* _Task instructions_
Every entry, from the first line to the last, should be output exactly.

Top of Data shown

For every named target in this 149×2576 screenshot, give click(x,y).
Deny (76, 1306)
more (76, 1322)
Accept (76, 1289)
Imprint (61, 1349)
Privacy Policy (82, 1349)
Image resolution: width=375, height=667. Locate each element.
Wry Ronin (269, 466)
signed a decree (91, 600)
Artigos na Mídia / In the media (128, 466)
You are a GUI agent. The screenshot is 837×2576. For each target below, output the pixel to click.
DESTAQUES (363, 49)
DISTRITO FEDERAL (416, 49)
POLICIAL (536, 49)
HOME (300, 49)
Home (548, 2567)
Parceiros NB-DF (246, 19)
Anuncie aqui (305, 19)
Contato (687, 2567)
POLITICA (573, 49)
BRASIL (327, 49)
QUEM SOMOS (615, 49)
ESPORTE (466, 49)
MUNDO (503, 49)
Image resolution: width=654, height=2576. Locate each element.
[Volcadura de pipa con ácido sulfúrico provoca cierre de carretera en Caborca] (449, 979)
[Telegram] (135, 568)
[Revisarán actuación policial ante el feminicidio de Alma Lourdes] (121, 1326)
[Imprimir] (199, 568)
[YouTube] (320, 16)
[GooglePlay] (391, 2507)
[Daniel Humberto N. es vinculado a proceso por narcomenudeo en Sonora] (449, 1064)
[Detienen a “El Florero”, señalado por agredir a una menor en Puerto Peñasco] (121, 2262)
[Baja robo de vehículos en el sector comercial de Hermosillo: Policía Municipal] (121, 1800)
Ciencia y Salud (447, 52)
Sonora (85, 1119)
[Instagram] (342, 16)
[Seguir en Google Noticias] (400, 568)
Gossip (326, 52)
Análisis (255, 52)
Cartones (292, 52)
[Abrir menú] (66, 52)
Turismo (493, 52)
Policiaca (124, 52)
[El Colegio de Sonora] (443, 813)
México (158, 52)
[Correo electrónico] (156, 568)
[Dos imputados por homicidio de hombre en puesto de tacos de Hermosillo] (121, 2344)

Bottom of Data shown

* _Task response_
For every named target in this 149×2576 screenshot, give click(x,y).
Deny (76, 1306)
more (76, 1322)
Accept (76, 1289)
Imprint (61, 1349)
Privacy Policy (82, 1349)
Image resolution: width=375, height=667. Locate each element.
Wry Ronin (269, 466)
signed a decree (91, 600)
Artigos na Mídia / In the media (128, 466)
You are a GUI agent. The screenshot is 837×2576. For each target below, output the pixel to click.
DESTAQUES (363, 49)
DISTRITO FEDERAL (416, 49)
POLICIAL (536, 49)
HOME (300, 49)
Home (548, 2567)
Parceiros NB-DF (246, 19)
Anuncie aqui (305, 19)
Contato (687, 2567)
POLITICA (573, 49)
BRASIL (327, 49)
QUEM SOMOS (615, 49)
ESPORTE (466, 49)
MUNDO (503, 49)
Image resolution: width=654, height=2576. Locate each element.
[Volcadura de pipa con ácido sulfúrico provoca cierre de carretera en Caborca] (449, 979)
[Telegram] (135, 568)
[Revisarán actuación policial ante el feminicidio de Alma Lourdes] (121, 1326)
[Imprimir] (199, 568)
[YouTube] (320, 16)
[GooglePlay] (391, 2507)
[Daniel Humberto N. es vinculado a proceso por narcomenudeo en Sonora] (449, 1064)
[Detienen a “El Florero”, señalado por agredir a una menor en Puerto Peñasco] (121, 2262)
[Baja robo de vehículos en el sector comercial de Hermosillo: Policía Municipal] (121, 1800)
Ciencia y Salud (447, 52)
Sonora (85, 1119)
[Instagram] (342, 16)
[Seguir en Google Noticias] (400, 568)
Gossip (326, 52)
Análisis (255, 52)
Cartones (292, 52)
[Abrir menú] (66, 52)
Turismo (493, 52)
Policiaca (124, 52)
[El Colegio de Sonora] (443, 813)
México (158, 52)
[Correo electrónico] (156, 568)
[Dos imputados por homicidio de hombre en puesto de tacos de Hermosillo] (121, 2344)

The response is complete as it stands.